__Your objective__.
Transcribe the listing word for word. Begin at its first line and end with the line containing "Image resolution: width=447".

__Source data__.
====================

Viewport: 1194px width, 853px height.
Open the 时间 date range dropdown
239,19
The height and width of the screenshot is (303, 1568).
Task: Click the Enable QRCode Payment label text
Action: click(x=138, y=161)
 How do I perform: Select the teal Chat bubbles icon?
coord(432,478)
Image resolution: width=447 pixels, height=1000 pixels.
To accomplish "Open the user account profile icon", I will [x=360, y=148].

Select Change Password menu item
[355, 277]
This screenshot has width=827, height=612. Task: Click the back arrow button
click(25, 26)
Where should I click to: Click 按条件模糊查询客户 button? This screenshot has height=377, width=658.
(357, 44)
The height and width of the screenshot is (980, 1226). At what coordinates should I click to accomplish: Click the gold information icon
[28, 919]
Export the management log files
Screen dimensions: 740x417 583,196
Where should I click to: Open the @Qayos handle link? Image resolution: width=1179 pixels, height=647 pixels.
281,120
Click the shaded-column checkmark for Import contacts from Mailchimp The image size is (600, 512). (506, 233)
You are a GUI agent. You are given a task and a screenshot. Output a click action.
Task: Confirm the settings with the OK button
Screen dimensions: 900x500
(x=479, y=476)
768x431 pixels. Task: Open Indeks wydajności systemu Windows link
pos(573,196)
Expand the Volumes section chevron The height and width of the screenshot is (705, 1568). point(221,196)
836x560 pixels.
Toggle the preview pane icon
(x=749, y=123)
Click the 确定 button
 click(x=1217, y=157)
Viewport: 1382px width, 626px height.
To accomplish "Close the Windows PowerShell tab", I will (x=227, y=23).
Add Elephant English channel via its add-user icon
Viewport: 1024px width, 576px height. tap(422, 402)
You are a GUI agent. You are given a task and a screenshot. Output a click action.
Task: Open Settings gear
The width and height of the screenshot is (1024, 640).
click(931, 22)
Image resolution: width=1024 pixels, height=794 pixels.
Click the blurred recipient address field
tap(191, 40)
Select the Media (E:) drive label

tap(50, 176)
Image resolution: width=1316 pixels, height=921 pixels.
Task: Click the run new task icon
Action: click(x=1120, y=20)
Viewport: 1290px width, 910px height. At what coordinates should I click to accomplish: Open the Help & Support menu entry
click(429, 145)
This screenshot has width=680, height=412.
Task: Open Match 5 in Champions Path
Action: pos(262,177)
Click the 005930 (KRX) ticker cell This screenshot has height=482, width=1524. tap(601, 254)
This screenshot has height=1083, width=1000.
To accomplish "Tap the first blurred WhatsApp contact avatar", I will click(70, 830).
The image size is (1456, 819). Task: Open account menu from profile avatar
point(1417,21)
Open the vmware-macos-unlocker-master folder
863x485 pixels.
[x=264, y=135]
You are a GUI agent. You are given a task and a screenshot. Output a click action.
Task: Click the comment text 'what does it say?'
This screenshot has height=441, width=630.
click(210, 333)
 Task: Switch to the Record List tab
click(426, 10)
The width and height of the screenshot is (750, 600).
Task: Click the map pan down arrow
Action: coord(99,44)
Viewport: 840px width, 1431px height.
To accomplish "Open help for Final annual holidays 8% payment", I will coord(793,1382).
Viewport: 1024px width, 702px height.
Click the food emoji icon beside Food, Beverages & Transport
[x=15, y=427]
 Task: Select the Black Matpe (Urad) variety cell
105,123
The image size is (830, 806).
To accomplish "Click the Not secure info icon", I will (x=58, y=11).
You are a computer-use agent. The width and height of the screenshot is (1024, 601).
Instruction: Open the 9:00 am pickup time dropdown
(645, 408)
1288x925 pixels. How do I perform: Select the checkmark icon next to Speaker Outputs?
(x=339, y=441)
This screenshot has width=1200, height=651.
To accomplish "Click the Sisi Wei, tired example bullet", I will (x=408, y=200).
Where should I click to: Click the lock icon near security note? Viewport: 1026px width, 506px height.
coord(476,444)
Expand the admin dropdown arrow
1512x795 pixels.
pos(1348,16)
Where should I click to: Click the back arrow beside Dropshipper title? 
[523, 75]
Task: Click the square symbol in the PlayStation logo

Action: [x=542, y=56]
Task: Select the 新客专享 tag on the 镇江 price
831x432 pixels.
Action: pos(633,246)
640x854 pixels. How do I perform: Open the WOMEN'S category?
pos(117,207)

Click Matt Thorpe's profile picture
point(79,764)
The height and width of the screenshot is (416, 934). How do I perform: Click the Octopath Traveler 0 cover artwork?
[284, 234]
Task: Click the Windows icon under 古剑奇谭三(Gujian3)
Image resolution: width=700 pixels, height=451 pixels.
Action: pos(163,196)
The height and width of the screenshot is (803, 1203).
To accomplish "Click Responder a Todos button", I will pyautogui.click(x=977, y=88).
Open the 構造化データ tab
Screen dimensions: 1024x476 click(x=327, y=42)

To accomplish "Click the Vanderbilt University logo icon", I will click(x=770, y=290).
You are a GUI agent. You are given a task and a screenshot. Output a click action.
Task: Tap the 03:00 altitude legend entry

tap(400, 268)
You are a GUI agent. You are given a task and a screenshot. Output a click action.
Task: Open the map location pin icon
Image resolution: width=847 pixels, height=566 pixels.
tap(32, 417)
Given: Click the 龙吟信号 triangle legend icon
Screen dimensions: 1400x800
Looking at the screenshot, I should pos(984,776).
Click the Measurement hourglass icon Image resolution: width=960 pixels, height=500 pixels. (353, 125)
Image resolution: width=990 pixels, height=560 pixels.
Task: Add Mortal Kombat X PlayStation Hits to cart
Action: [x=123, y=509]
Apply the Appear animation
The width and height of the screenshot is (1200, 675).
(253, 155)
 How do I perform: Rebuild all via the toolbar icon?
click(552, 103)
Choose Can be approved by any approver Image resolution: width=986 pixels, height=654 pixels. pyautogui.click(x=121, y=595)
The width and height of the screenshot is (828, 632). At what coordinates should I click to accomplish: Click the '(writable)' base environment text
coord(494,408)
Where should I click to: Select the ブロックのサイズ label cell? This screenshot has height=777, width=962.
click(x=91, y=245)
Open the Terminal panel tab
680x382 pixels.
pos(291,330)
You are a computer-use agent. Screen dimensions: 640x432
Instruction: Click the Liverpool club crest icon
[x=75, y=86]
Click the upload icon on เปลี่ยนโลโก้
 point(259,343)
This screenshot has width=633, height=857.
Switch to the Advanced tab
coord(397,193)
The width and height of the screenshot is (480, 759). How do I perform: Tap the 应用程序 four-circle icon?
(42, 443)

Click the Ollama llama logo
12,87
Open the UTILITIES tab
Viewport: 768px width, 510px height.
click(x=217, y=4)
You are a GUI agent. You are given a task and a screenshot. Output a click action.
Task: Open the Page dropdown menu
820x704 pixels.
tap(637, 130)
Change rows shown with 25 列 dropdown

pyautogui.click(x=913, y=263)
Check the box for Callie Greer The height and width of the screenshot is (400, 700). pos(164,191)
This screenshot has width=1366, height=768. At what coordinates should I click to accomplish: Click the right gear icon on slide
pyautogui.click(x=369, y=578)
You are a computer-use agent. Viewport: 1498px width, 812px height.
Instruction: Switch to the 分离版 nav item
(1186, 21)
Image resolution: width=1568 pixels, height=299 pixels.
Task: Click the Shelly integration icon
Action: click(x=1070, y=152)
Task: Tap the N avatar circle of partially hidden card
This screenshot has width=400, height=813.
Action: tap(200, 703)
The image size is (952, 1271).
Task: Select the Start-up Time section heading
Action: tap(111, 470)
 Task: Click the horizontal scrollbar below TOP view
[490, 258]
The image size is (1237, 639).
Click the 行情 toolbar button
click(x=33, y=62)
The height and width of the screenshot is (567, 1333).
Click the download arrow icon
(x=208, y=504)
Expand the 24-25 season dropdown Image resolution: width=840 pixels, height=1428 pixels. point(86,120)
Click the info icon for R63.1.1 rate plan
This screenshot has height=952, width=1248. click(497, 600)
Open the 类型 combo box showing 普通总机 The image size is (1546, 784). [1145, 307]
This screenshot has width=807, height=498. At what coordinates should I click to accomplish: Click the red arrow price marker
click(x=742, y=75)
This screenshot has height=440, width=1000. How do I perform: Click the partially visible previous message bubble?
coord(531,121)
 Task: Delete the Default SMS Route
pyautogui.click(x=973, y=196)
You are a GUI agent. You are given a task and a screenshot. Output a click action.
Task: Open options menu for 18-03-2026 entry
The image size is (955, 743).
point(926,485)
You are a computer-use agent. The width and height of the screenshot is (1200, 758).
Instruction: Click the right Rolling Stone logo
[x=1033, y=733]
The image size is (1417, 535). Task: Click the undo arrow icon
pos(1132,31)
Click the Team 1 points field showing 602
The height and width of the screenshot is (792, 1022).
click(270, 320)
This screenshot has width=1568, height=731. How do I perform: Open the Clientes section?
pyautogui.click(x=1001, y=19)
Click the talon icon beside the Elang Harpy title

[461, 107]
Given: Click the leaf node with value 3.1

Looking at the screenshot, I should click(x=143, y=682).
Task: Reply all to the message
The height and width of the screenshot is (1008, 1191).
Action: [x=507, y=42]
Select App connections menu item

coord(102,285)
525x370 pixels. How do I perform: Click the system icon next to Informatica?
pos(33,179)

====================

__Task response__.
Viewport: 1194px width, 853px height.
Open the 时间 date range dropdown
239,19
The height and width of the screenshot is (303, 1568).
Task: Click the Enable QRCode Payment label text
Action: click(x=138, y=161)
 How do I perform: Select the teal Chat bubbles icon?
coord(432,478)
Image resolution: width=447 pixels, height=1000 pixels.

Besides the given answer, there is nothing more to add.